Reproduce all entries precisely, down to the last character.
━━━━━━━━━━
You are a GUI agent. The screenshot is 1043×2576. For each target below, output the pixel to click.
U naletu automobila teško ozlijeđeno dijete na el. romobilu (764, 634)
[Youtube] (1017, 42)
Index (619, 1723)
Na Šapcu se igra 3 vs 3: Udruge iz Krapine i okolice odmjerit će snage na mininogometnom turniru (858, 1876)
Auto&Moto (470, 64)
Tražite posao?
━━━━━━━━━━
OUTPUT OF THE EXERCISE:
You are a GUI agent. The screenshot is 1043×2576. For each target below, output the pixel to click.
U naletu automobila teško ozlijeđeno dijete na el. romobilu (764, 634)
[Youtube] (1017, 42)
Index (619, 1723)
Na Šapcu se igra 3 vs 3: Udruge iz Krapine i okolice odmjerit će snage na mininogometnom turniru (858, 1876)
Auto&Moto (470, 64)
Tražite posao?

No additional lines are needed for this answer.